The last few weeks have been busy ones for Whitfield Diffie and Susan Landau, coauthors of the landmark book on wiretapping and crypotgraphy Privacy on the Line.

On March 1, Diffie (right, photo by Rod Searcey) shared the Association of Computing Machinery’s 2015 A.M. Turing Award with Stanford’s Martin Hellman (at left in the photo). Often called the “Nobel of computing,” the award recognizes lasting contributions to computing and comes with a $1 million prize, funded by Google. Diffie and Hellman were honored for the development of public-key cryptography and digital signatures, which the ACM called “the foundation for most regularly-used security protocols on the Internet today.” Those innovations regularly underlie massive amounts of communication on the Internet, as well as trillions of dollars of financial transactions. The security and political issues surrounding cryptography were explored at length in Privacy on the Line, which was originally published in 1998 and revised and updated in 2007.

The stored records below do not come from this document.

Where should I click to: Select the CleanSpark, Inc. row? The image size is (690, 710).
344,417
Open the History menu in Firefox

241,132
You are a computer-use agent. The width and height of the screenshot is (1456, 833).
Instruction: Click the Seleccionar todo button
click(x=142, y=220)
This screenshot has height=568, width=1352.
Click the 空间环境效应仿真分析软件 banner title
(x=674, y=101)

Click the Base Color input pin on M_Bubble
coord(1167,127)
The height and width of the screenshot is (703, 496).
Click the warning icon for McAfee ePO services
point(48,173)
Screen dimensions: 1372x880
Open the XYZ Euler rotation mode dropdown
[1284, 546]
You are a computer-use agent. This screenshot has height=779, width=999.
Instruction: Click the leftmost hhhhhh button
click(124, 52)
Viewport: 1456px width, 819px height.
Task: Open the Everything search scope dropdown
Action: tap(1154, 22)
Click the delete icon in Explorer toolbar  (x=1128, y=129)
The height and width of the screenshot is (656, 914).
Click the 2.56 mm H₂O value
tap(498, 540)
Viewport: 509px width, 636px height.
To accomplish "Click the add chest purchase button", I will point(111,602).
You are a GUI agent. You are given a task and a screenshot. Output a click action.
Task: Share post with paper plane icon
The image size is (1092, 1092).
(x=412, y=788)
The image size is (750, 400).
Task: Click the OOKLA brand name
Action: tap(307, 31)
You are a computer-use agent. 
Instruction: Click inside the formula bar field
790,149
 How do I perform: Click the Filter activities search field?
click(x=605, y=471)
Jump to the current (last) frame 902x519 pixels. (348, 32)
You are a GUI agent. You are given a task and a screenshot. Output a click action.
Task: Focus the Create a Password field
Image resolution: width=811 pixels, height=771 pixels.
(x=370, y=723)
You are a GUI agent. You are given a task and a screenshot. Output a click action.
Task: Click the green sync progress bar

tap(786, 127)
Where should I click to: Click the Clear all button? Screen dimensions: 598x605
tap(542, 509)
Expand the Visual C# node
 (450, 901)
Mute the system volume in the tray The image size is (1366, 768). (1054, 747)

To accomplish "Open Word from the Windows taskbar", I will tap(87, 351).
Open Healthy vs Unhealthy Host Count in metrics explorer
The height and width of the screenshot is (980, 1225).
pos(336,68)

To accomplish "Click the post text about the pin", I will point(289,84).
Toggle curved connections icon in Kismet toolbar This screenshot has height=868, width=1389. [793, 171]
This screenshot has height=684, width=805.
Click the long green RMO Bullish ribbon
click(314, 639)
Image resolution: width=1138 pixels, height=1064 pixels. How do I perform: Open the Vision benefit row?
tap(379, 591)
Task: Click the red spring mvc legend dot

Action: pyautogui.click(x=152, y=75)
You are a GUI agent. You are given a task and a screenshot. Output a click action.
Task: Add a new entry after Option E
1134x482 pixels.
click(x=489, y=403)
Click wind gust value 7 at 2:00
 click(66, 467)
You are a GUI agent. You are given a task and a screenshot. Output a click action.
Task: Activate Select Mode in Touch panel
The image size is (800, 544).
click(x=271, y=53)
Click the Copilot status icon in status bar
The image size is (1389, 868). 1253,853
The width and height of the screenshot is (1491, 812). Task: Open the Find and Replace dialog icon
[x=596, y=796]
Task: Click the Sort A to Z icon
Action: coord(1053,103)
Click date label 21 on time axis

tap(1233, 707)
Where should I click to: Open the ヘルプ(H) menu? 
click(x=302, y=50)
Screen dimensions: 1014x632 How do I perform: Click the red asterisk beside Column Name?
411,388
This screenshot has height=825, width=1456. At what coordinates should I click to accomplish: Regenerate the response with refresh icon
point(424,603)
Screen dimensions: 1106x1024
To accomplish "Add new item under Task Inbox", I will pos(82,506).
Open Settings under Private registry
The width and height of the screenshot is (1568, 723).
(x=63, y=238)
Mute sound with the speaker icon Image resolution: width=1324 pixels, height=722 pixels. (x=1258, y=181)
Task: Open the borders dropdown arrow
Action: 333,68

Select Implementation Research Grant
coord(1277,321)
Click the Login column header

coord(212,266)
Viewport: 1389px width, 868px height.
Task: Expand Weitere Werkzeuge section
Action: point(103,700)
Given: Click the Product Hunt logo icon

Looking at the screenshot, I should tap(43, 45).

On the same day the Turing Award was announced, Landau (left), a professor of cybersecurity policy at Worcester Polytechnic Institute, was testifying at a congressional hearing on cryptography. The hearings before the House Judiciary Committee on “The Encryption Tightrope: Balancing Americans’ Security and Privacy,” were prompted by Apple’s refusal to help the NSA unlock the iPhone of one of the shooters at the Inland Regional Center in San Bernardino, California. During an interview earlier this week on NPR, she argued that a better solution would be to simultaneously make devices more secure, while also funding the FBI’s development of better investigative tools, as she told All Things Considered host Ari Shaprio:

NPR: If Apple giving in to the FBI in this case would be, as you argue, a security risk, why is the FBI having technology to access to the same information less of a risk?

SL: We know that the Chinese, the Russians, lots of our opponents are building this technology, too. Each time Apple improves the quality of its security, our opponents have to improve their (tools). So the FBI developing it is of course a security risk that Apple is going to counter. But it’s less of a security risk than if Apple has it, where it’s a central point for opponents to get into and then break phones that they target.

Recognition of, and analysis of, issues that will only grow more important in the future.